#### SELECTED TEXT

Purpose of the Study:

  • To develop a microlens-assisted platform for kinetic single-molecule detection using conventional microscopy.
  • To enable wash-free digital biosensing with high sensitivity and specificity.
  • To demonstrate the platform's utility for point-of-care diagnostics.

Main Methods:

  • Utilized an on-chip microlens array to amplify scattering from gold nanoparticle labels.
  • Employed conventional bright-field microscopy for real-time tracking of single-binding events.
  • Analyzed dynamic fingerprints of binding events to differentiate specific from nonspecific interactions.

Main Results:

  • Achieved kinetic monitoring with low-magnification optics and a compact optical configuration.
  • Demonstrated wash-free digital biosensing with high sensitivity and specificity.

########
#### RAW DATA

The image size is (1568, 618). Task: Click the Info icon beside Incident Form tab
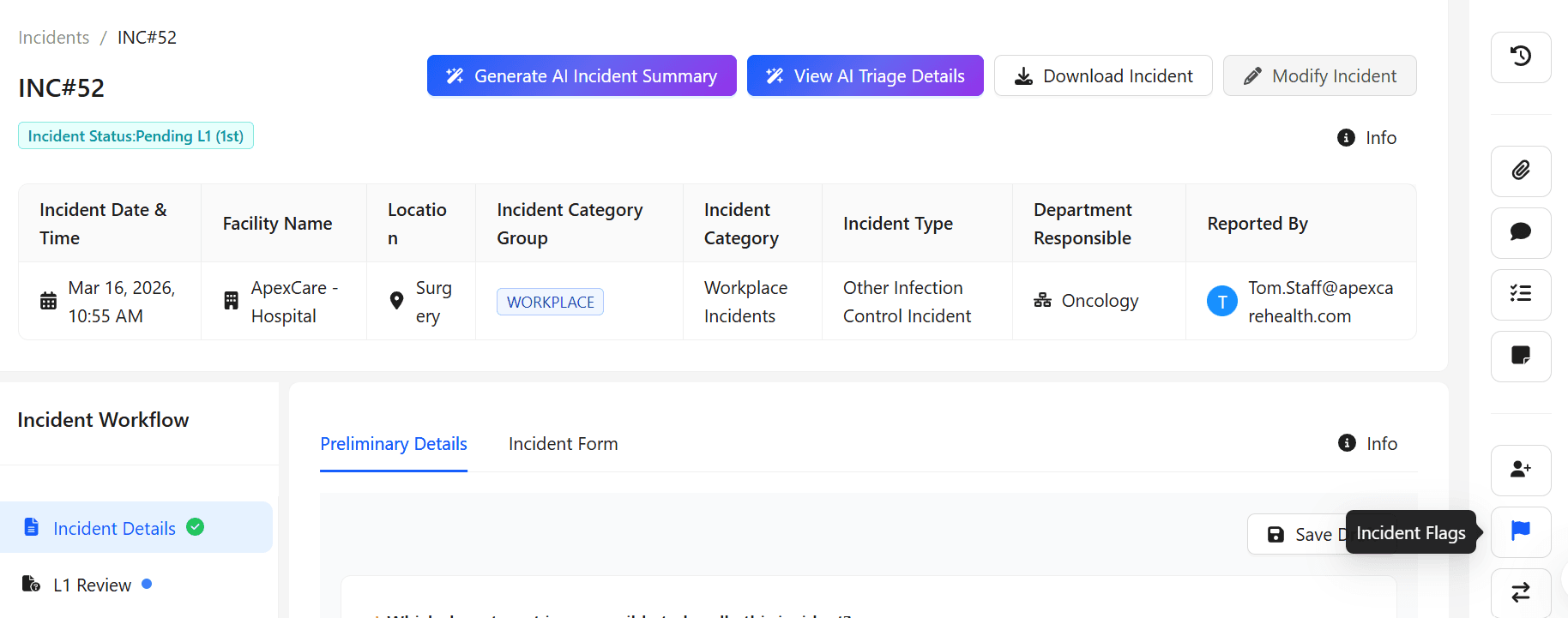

########

◆ TASK: Carry on the summary of the microlens-assisted single-molecule detection study from its final line, keeping its headed, bulleted format.

◆ RESPONSE TO THIS TASK:
  • Detected cardiac troponin I at an ultralow limit of 0.051 pg mL-1 in undiluted serum samples.

Conclusions:

  • The microlens-assisted platform provides a portable and user-friendly solution for kinetic biosensing.
  • This technology enables laboratory-grade diagnostics at the point of need, improving acute myocardial infarction detection.
  • The approach overcomes limitations of conventional assays and complex kinetic setups, paving the way for advanced point-of-care devices.